Collected data:
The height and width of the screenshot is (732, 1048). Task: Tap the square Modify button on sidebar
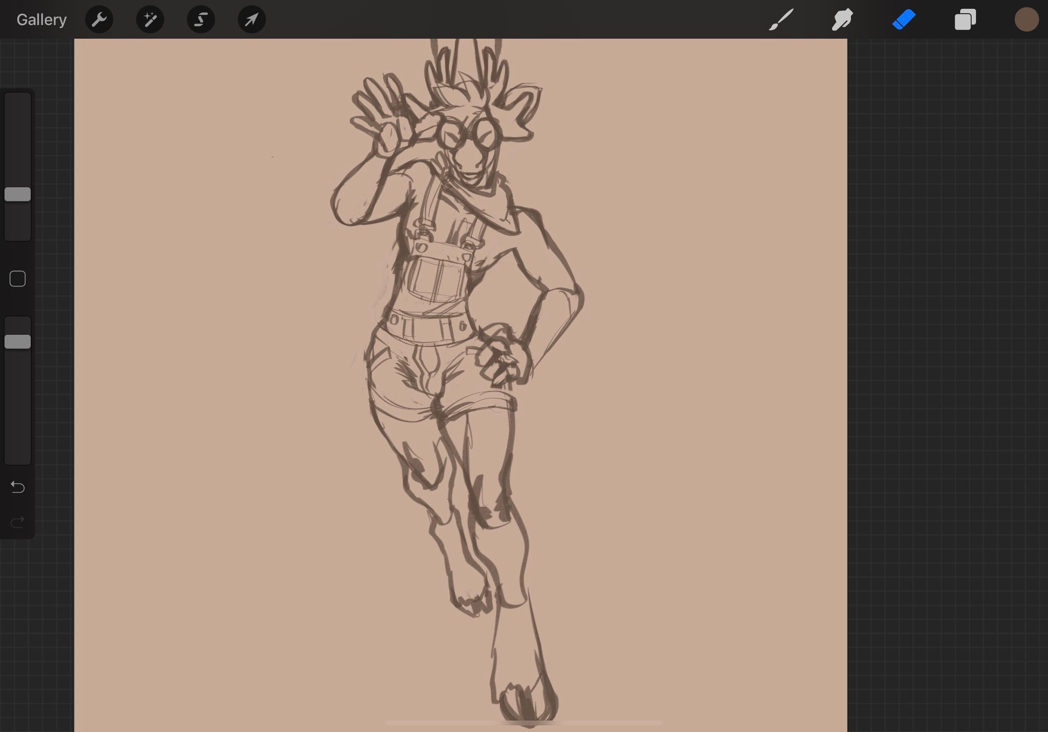[18, 279]
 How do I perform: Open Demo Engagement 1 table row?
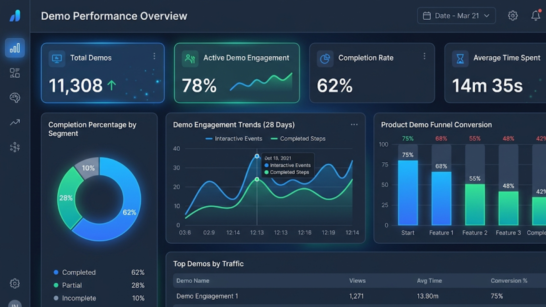click(x=207, y=296)
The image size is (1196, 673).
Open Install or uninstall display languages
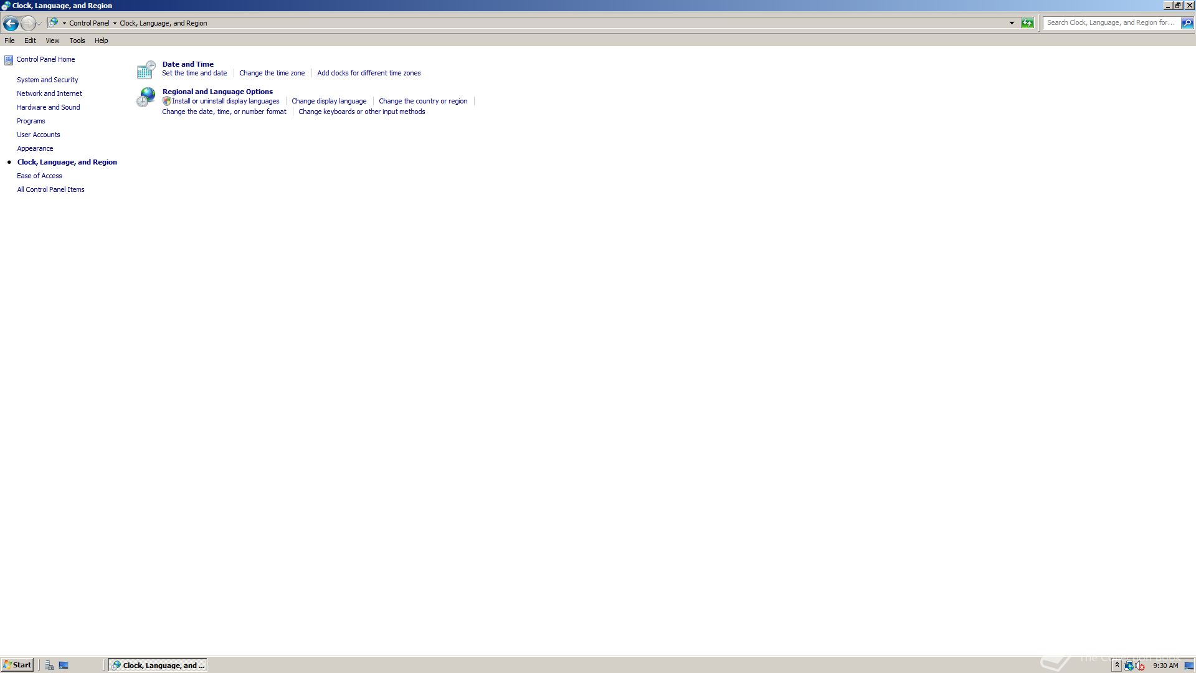(x=225, y=101)
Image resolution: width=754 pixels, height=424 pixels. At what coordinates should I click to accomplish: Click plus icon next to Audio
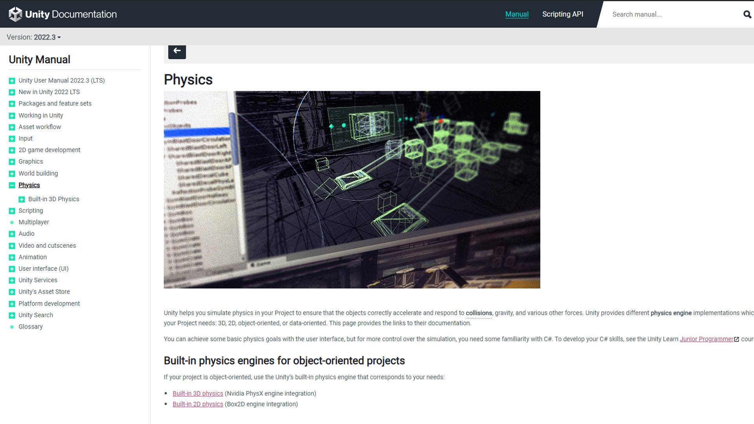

Exercise prompt
Leave every picture out, and transcribe the data above exactly as it reads.

Exercise output
The height and width of the screenshot is (732, 1048). Task: Tap the square Modify button on sidebar
[18, 279]
 How do I perform: Open Demo Engagement 1 table row?
click(x=207, y=296)
The image size is (1196, 673).
Open Install or uninstall display languages
(x=225, y=101)
Image resolution: width=754 pixels, height=424 pixels. At what coordinates should I click to accomplish: Click plus icon next to Audio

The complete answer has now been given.